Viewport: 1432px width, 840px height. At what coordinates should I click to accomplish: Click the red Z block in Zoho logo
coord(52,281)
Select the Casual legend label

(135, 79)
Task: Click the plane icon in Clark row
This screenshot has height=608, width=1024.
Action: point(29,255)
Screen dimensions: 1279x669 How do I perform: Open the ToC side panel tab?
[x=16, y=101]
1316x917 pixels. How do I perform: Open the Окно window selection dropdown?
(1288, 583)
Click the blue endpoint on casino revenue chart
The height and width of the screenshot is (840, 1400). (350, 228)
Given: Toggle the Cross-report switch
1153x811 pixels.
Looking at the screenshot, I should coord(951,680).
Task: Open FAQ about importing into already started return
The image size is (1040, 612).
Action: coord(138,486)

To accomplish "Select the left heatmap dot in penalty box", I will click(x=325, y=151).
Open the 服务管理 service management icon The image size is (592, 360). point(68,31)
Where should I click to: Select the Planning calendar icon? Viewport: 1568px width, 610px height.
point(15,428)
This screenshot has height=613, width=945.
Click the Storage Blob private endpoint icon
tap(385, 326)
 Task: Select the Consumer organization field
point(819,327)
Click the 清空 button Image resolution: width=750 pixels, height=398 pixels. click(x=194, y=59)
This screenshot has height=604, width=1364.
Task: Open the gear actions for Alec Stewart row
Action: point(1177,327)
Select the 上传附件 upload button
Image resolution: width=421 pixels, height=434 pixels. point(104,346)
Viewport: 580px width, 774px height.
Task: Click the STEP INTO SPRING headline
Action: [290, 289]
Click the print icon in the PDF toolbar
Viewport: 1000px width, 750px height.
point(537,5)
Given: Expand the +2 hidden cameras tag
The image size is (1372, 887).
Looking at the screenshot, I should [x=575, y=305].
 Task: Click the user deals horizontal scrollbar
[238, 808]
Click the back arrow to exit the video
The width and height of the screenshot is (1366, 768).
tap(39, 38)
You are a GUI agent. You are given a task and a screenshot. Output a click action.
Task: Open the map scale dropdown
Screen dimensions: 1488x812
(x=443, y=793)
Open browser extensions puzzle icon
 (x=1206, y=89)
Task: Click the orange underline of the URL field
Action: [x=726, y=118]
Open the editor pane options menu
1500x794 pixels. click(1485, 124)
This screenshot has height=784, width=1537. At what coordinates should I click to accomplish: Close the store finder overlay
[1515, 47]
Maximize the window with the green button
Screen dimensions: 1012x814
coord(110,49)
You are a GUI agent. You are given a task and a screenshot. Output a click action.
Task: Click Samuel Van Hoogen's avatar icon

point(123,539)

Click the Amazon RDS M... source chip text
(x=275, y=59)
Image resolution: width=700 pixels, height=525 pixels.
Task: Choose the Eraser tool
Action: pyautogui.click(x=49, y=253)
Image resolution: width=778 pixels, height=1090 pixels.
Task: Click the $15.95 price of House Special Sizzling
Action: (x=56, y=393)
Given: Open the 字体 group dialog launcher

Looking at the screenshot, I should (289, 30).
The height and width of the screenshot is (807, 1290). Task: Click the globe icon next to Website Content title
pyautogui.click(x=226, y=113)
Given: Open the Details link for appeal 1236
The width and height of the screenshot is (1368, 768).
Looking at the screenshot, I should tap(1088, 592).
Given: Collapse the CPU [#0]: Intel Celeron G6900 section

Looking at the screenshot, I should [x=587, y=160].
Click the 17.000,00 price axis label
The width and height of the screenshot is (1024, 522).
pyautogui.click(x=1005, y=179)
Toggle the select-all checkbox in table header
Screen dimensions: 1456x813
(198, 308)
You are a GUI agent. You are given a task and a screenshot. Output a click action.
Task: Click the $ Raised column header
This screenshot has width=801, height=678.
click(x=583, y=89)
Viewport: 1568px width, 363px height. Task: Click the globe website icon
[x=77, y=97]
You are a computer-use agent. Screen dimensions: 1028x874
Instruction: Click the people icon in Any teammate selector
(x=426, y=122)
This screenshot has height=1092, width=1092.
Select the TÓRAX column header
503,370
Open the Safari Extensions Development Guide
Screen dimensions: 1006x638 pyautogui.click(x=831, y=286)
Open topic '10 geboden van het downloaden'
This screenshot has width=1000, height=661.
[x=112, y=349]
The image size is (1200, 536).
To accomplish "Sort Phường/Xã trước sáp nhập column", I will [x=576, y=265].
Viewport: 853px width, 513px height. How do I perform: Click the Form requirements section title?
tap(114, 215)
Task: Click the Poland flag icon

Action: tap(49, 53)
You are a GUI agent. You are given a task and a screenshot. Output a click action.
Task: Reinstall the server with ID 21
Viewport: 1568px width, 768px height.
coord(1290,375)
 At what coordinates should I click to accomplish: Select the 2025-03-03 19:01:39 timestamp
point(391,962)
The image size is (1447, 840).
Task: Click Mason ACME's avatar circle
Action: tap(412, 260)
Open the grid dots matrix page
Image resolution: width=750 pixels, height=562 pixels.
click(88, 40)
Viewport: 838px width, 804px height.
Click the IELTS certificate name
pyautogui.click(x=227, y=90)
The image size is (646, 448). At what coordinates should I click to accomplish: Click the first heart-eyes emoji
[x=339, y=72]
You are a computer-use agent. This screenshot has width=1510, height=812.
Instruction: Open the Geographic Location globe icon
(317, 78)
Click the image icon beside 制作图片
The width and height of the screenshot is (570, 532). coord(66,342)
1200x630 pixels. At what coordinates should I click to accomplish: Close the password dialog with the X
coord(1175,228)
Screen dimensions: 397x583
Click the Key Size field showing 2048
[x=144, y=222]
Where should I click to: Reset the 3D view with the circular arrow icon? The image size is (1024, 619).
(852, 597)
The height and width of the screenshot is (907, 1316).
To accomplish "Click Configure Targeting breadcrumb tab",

▶ [What needs to be done]
Recast everything from the line containing "Given: Expand the +2 hidden cameras tag" down to the line containing "(x=443, y=793)", both included, as a JSON list of strings with one string per line and blank lines left out.

▶ [Task output]
[
  "Given: Expand the +2 hidden cameras tag",
  "The image size is (1372, 887).",
  "Looking at the screenshot, I should [x=575, y=305].",
  " Task: Click the user deals horizontal scrollbar",
  "[238, 808]",
  "Click the back arrow to exit the video",
  "The width and height of the screenshot is (1366, 768).",
  "tap(39, 38)",
  "You are a GUI agent. You are given a task and a screenshot. Output a click action.",
  "Task: Open the map scale dropdown",
  "Screen dimensions: 1488x812",
  "(x=443, y=793)"
]